ビジネスマンにとって必須の能力である「コミュニケーション能力」-「コミュ障」や「コミュ力」といった言葉が乱立する中、「本物のコミュニケーション能力」を伸ばすためにはどうすればいいのだろうか。

「僕はコミュニケーション能力があります」という発言

「僕はコミュニケーション能力があります」と発言した若者がいた。

当然これは「ビジネスにおけるコミュニケーション能力がある」という意味での発言だ。

「ビジネスにおけるコミュニケーション」というのは大変難しい要素を多く含んでいる。どんな資格よりも「コミュニケーション能力」を最重要視する企業が多く、「コミュニケーション」というキーワードで Amazon を検索すれば、おびただしい数の書籍が結果として表示されるのは、それだけコミュニケーション能力が簡単なものではないという証拠でもある。

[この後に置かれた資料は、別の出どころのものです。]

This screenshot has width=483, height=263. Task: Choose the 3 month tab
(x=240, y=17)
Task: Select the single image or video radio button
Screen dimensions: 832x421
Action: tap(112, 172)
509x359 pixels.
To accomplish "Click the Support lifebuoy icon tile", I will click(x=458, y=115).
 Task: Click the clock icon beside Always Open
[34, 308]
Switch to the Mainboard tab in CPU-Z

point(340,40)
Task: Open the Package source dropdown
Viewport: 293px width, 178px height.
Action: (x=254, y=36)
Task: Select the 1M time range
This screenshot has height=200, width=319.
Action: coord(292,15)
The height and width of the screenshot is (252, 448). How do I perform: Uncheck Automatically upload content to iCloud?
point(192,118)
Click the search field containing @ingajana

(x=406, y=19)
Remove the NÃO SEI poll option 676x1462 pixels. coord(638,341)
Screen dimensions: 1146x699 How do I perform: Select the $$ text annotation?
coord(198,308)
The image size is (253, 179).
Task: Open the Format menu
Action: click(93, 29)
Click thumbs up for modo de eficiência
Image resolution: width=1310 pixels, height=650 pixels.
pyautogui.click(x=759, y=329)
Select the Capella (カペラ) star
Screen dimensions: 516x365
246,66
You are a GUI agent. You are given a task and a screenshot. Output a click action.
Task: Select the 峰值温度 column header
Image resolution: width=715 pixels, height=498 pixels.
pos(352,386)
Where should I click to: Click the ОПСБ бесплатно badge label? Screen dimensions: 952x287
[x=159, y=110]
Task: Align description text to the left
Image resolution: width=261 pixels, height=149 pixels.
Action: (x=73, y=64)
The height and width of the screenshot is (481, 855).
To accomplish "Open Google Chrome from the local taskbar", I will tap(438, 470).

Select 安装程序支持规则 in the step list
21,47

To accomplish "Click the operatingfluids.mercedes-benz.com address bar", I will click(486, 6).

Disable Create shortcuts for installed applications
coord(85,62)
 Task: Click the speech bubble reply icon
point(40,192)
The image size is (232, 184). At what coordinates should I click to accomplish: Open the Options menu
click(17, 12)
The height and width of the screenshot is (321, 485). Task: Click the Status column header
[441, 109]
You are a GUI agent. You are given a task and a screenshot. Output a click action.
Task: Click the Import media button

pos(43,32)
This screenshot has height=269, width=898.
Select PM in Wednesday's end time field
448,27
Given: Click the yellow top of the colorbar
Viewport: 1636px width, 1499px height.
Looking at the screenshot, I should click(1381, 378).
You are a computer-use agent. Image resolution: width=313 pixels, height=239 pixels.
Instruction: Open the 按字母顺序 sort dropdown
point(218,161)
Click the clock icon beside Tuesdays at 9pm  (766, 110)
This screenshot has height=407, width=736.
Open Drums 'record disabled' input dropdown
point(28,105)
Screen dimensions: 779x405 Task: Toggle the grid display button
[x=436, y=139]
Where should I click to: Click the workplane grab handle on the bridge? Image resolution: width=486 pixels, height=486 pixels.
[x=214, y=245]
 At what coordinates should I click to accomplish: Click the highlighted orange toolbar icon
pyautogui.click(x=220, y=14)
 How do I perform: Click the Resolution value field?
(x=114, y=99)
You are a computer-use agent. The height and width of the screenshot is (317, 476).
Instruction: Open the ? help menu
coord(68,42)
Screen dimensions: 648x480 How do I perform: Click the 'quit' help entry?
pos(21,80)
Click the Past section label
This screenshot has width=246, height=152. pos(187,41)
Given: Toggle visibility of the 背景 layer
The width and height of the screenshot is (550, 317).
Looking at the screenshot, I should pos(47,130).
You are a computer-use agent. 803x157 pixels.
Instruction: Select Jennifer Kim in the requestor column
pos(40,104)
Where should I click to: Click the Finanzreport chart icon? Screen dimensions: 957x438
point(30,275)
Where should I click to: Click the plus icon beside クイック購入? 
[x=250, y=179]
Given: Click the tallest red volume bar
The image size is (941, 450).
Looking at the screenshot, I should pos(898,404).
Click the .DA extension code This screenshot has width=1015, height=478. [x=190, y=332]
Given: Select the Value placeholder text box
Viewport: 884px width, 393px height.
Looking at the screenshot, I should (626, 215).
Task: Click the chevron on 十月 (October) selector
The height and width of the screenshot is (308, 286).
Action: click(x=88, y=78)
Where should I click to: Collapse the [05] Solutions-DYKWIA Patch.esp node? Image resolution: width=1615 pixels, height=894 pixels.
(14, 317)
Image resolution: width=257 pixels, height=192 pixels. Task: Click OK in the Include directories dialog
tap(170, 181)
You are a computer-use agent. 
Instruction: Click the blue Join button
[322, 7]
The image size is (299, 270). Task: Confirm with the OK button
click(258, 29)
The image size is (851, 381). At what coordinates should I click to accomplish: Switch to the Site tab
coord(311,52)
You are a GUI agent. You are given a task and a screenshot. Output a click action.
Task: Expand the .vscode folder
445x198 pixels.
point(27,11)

これだけ困難なコミュニケーションについて、それでも取り組まなければならないのは、他者とのコミュニケーションが取れなければ、せっかく培ってきた能力や資格も活かしきれないというのが、(残念ながら)社内外問わずビジネスの現場だし、真実だということだ。

これには大前提がある。

ビジネスは設定した目的を達成することにある。それは言い換えれば、与えられた持ち場で「求められる成果を出す」ということだ。

そのために、様々な能力を持った人間が集まり、プロジェクトチームを作り、一丸となって目的を達成するために日々行動する。

この「成果を出す」という前提を共有していない場合には、「コミュニケーションとは何か」「ビジネスで求められるコミュニケーション能力とは何か」というテーマを同じレベルで語ることはできない。

「成果を出す」という重要な視点が欠落しているためだ。

冒頭の発言に戻ろう。

「僕はコミュニケーション能力があります」と発言した人は、続けてその理由を述べた。

「僕はいつも『少し静かにしてほしい』と言われるくらい、よく話しているからです」

 

いかがだろうか。この発言では、「コミュニケーション能力がある」という証拠にならないのは誰が見ても明白だ。

しかし本人としては、「(自分が)色々なことを沢山話しているのだから、(相手と)コミュニケーションが取れている」という確信があるはずだ。

具体的な内容に置き換えて考えてみる。

例えば、「僕はあなたにクライアントのプロジェクトに関する重要なファイルの話をした。そのファイルの場所も話したし、アクセス方法も教えた。だからあなたは、そのクライアントのファイルがいかに大切か、そしてその格納場所も完全に理解し、覚えていなくてはならない」と言っているのと同義だ。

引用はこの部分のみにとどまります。